[Collected data entries]
□ □ □

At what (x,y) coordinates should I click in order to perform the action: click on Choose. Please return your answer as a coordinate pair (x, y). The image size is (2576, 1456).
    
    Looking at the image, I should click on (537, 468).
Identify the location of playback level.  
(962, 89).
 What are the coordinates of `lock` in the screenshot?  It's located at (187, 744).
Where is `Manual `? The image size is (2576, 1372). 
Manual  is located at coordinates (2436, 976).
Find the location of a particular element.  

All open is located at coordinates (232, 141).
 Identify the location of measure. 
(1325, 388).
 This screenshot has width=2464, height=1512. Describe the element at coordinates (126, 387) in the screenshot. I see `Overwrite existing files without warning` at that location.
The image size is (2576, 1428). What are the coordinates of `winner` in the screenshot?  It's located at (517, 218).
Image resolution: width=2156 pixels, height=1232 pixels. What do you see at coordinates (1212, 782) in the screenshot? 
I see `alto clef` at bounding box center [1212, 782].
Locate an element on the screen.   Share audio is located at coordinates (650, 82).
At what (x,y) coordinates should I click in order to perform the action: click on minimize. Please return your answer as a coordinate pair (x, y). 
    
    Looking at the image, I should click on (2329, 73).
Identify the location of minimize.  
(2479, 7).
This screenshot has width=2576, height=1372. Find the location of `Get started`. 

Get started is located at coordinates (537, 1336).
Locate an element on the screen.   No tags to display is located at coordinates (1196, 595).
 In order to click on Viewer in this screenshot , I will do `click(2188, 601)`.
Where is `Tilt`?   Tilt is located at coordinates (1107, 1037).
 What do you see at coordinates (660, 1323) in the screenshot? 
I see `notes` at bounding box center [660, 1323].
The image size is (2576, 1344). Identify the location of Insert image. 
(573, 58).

□ □ □

▶ Requirements
Switch "pixels" to "px" in the lines from the one containing "Image resolution: width=2156" up to and including the one containing "coordinates (650, 82).", leaving everything else unchanged, and give only those lines.

▶ Solution for this problem
Image resolution: width=2156 px, height=1232 px. What do you see at coordinates (1212, 782) in the screenshot? 
I see `alto clef` at bounding box center [1212, 782].
Locate an element on the screen.   Share audio is located at coordinates (650, 82).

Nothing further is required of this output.